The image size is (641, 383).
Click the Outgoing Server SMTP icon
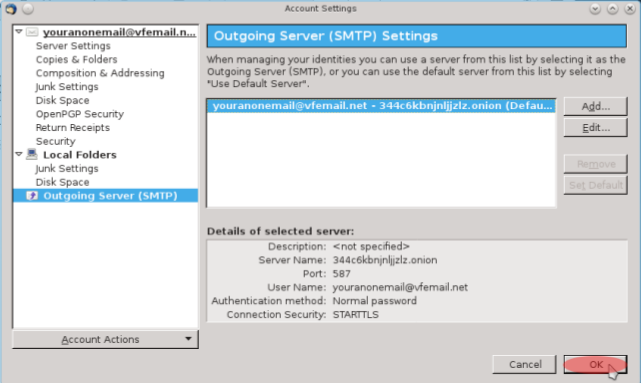coord(32,195)
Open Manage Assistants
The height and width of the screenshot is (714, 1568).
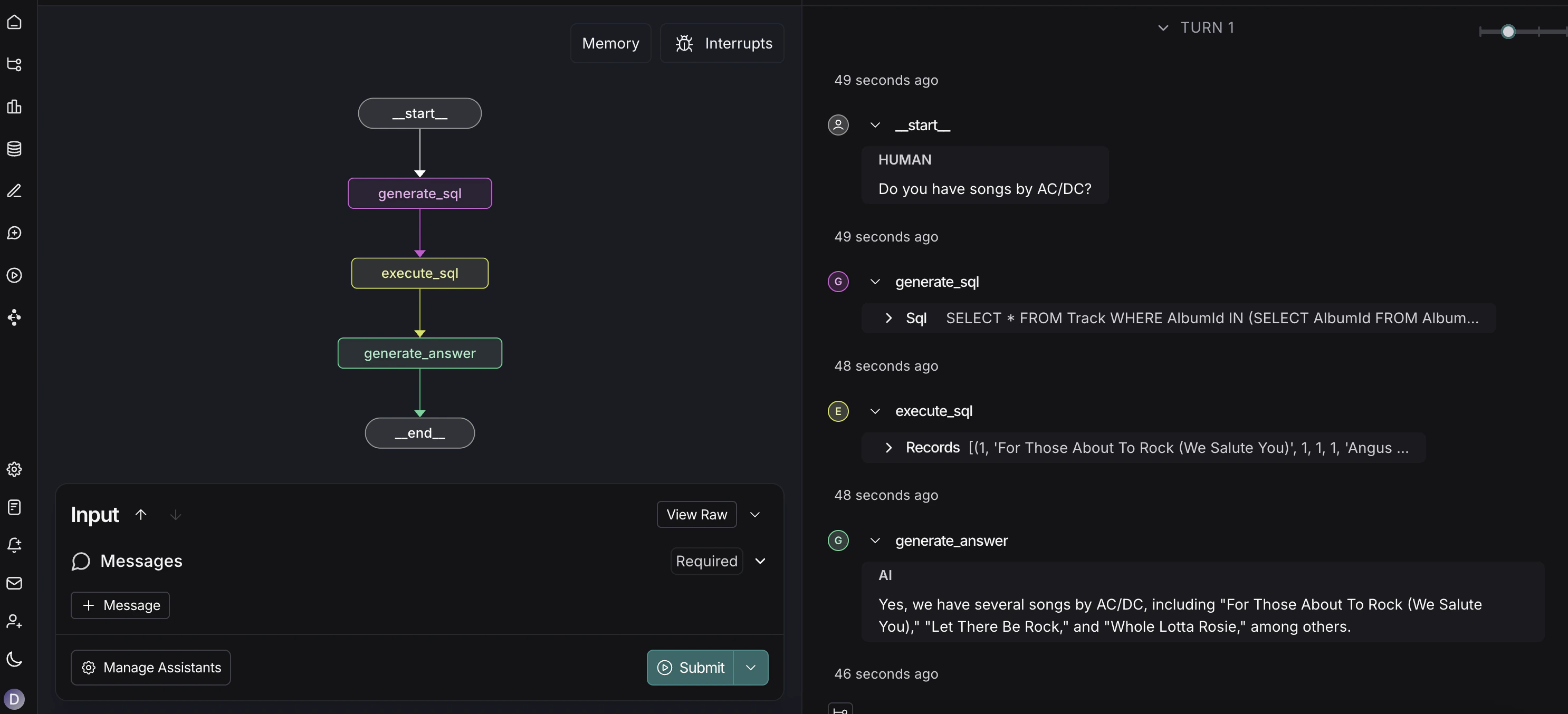[x=150, y=667]
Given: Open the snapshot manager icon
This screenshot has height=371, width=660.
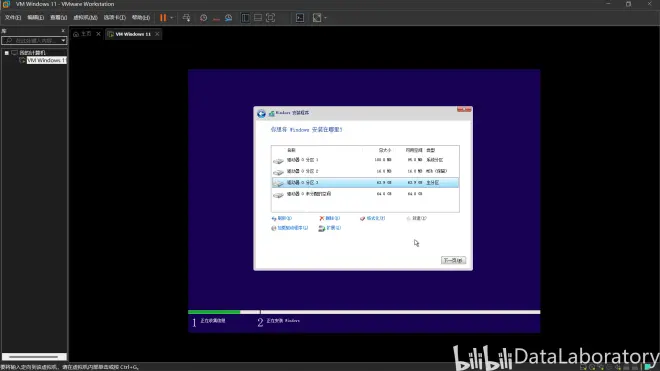Looking at the screenshot, I should 229,18.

> [Task requirements] Copy the records word for word, starting at the line that contains "Open Manage Assistants" and running through the end of the records. Leave the pictures out of your answer.

> [The completed task]
Open Manage Assistants
The height and width of the screenshot is (714, 1568).
[x=150, y=667]
Given: Open the snapshot manager icon
This screenshot has height=371, width=660.
Looking at the screenshot, I should 229,18.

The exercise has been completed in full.